(Instructions to follow):
Extract every line between the one with "Select the Unread filter chip" and the end of the entries, both included, word for word and free of pictures.

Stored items
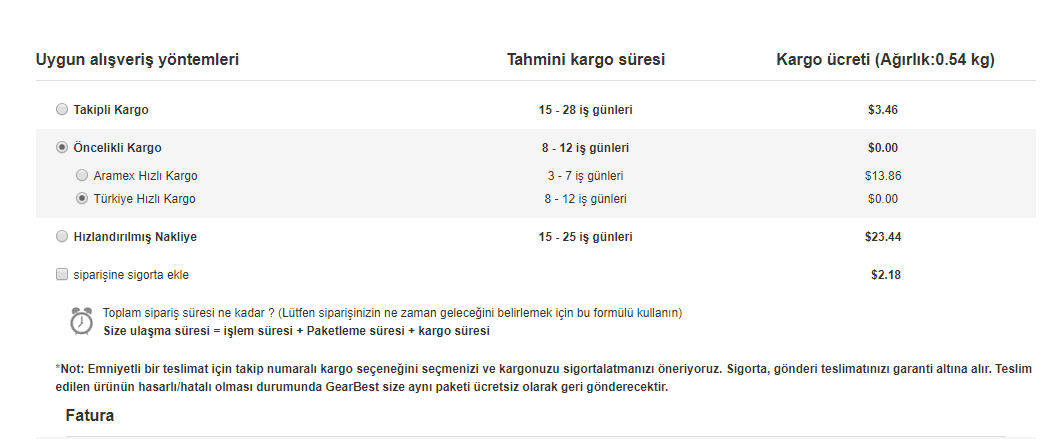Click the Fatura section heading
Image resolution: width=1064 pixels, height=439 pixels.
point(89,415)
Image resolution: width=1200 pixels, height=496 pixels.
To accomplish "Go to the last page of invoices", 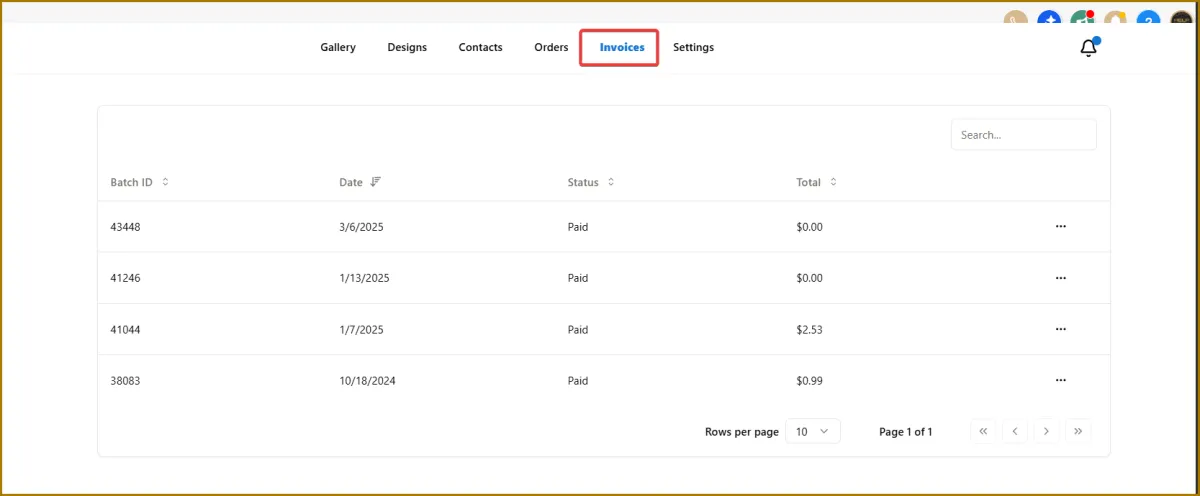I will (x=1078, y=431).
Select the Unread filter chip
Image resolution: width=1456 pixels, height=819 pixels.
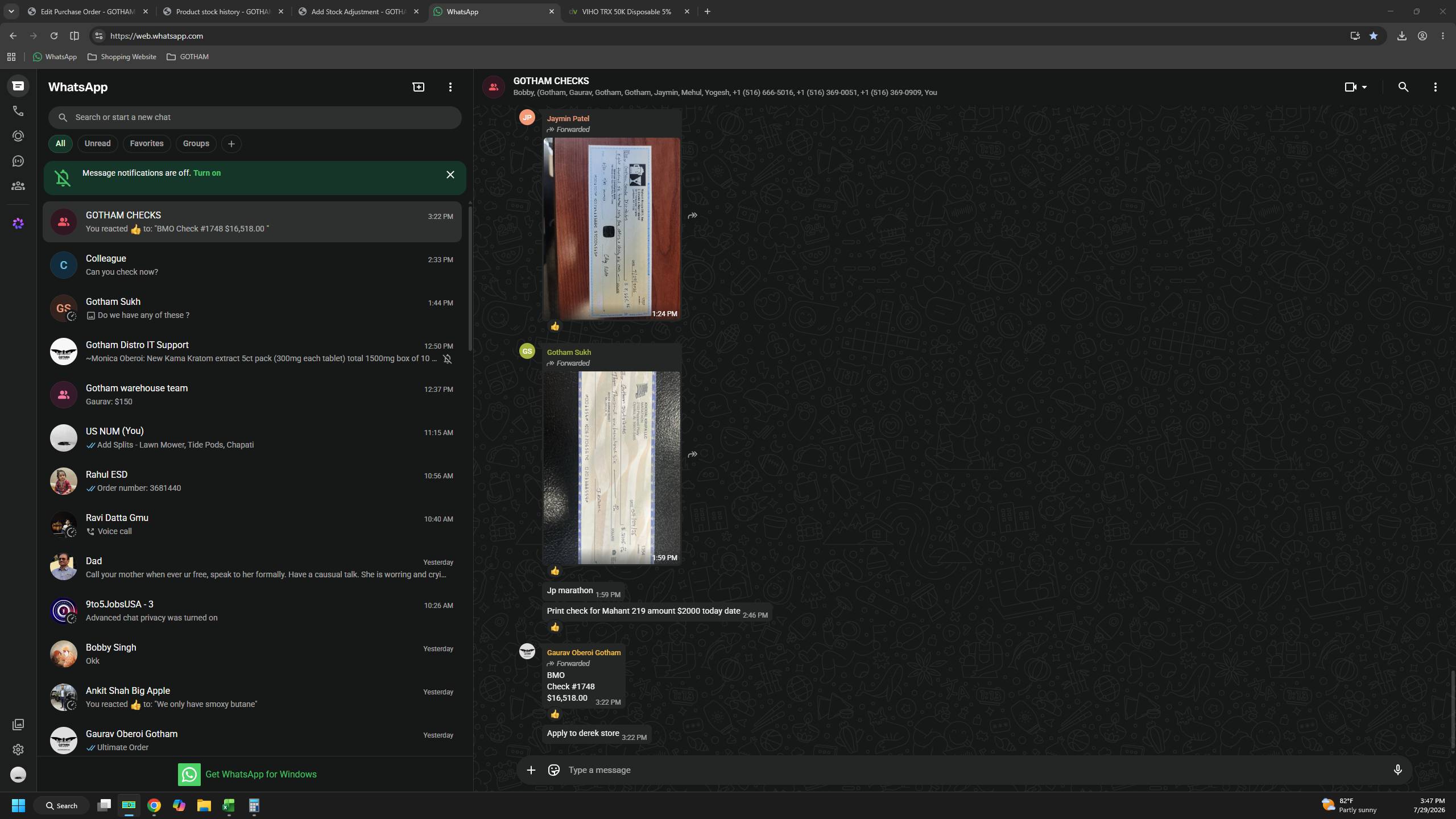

(Answer section):
Select the Unread filter chip
Image resolution: width=1456 pixels, height=819 pixels.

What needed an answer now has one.